►

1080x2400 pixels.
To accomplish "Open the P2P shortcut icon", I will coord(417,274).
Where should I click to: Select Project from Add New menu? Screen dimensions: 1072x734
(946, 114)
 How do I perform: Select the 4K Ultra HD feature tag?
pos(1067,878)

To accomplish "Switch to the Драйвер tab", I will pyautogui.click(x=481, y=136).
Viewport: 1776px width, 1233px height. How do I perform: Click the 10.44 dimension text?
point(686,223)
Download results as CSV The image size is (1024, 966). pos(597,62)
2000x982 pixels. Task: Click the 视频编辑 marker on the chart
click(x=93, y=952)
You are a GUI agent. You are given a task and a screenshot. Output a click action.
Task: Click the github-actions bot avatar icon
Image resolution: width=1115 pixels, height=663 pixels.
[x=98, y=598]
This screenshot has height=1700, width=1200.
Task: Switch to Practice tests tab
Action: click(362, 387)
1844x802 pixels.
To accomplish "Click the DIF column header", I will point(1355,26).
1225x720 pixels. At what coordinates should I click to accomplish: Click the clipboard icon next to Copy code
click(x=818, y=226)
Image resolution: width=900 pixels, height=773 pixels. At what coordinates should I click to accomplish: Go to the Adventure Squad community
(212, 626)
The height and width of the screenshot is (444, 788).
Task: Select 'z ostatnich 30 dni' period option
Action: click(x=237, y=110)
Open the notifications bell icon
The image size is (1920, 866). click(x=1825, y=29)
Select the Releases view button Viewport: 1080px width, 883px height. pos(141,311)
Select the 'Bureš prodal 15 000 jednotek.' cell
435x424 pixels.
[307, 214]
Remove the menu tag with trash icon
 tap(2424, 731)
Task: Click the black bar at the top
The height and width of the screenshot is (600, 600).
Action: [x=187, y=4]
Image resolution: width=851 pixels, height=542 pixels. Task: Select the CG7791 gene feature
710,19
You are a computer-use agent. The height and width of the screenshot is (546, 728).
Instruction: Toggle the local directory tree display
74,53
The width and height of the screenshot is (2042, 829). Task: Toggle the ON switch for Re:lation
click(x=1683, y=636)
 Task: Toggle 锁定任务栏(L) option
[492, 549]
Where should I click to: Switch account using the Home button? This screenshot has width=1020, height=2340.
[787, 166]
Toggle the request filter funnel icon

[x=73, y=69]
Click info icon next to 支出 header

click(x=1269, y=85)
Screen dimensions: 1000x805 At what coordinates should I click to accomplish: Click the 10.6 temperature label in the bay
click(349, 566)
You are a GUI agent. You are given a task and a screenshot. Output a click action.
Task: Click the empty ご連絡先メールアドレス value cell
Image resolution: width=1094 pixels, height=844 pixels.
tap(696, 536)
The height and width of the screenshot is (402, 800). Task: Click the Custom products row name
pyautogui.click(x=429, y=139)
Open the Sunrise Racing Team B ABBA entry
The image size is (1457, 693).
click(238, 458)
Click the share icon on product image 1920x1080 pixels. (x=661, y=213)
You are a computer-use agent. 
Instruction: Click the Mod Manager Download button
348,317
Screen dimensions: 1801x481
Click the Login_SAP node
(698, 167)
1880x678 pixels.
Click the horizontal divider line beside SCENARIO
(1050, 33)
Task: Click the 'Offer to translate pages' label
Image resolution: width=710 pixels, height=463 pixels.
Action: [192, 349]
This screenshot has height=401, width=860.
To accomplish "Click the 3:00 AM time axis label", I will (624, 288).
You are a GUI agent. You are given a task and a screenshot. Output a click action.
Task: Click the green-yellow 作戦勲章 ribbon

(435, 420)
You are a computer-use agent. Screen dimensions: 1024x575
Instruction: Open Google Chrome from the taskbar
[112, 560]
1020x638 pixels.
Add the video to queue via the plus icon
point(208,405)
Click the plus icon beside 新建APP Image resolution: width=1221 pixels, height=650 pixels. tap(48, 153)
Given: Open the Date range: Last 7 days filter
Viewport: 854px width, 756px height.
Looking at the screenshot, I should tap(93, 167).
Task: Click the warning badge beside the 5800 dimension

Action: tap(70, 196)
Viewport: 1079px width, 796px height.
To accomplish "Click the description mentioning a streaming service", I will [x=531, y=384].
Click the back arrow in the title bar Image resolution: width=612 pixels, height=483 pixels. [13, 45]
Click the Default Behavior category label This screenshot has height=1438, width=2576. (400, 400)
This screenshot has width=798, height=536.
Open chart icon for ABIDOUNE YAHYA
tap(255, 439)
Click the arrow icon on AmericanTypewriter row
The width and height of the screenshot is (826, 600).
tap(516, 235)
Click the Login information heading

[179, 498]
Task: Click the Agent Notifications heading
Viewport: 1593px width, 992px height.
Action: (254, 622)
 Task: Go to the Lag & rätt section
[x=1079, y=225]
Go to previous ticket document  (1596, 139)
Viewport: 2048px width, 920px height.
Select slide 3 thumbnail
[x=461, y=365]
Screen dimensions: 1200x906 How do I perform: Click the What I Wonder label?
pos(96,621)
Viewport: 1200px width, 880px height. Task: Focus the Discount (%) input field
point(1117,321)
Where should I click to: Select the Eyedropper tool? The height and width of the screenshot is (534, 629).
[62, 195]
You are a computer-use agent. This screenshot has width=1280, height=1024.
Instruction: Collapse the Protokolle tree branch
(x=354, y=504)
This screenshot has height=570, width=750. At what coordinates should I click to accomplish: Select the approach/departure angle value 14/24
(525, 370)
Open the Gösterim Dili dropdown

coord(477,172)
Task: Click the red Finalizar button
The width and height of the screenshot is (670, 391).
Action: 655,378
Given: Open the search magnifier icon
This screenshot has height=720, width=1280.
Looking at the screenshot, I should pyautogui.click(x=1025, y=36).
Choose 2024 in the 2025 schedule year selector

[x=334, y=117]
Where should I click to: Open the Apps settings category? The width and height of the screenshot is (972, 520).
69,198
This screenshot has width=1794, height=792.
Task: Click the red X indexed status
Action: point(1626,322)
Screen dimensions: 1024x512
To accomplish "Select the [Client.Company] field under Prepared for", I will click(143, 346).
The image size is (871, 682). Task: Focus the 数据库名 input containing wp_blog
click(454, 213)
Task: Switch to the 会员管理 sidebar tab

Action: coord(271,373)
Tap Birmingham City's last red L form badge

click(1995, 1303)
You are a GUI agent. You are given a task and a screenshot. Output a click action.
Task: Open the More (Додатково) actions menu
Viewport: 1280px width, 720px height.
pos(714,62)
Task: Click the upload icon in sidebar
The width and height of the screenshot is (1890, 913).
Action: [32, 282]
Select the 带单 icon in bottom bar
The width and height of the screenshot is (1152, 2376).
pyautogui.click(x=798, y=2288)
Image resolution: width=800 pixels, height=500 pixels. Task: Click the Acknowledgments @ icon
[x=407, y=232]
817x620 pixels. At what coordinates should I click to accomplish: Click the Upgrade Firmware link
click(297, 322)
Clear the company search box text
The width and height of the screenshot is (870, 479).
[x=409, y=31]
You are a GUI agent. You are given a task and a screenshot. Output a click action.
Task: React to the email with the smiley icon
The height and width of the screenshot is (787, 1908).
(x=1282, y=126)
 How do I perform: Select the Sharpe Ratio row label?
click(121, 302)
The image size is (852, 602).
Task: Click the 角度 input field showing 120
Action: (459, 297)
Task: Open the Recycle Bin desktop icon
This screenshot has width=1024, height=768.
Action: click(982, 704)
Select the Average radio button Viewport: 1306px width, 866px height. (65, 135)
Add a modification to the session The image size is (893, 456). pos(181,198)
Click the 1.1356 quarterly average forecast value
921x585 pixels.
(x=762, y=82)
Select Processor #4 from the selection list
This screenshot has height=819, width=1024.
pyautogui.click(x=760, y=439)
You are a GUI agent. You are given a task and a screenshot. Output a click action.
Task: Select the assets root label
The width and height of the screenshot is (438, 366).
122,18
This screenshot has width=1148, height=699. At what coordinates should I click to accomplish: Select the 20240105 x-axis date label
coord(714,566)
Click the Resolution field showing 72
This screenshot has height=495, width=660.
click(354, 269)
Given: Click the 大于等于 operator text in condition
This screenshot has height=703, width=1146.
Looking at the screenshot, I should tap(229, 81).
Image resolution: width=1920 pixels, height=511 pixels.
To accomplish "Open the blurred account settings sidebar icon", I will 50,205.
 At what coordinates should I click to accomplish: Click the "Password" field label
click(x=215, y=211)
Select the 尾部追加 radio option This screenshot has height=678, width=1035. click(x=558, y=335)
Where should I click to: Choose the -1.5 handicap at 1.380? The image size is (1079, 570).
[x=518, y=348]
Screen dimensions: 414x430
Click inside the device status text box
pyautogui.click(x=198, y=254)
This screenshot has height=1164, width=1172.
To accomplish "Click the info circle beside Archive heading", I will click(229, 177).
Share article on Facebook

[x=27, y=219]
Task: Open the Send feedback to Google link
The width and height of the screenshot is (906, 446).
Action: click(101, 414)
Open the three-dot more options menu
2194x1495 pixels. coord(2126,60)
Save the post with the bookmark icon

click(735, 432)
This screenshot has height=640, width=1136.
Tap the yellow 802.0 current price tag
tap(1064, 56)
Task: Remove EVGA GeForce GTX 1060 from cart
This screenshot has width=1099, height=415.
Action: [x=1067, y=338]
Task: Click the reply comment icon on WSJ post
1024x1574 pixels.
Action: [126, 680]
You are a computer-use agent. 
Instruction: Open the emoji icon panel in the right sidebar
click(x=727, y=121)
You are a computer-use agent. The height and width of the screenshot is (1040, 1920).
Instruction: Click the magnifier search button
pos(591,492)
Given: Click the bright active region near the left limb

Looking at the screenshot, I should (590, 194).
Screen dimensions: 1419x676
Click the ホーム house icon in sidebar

◄

Assignment -
Please copy exactly, and only, the lines from the line containing "Instruction: Open the" through the last line of the records, with both ends included.

Finished task -
Instruction: Open the emoji icon panel in the right sidebar
click(x=727, y=121)
You are a computer-use agent. The height and width of the screenshot is (1040, 1920).
Instruction: Click the magnifier search button
pos(591,492)
Given: Click the bright active region near the left limb

Looking at the screenshot, I should (590, 194).
Screen dimensions: 1419x676
Click the ホーム house icon in sidebar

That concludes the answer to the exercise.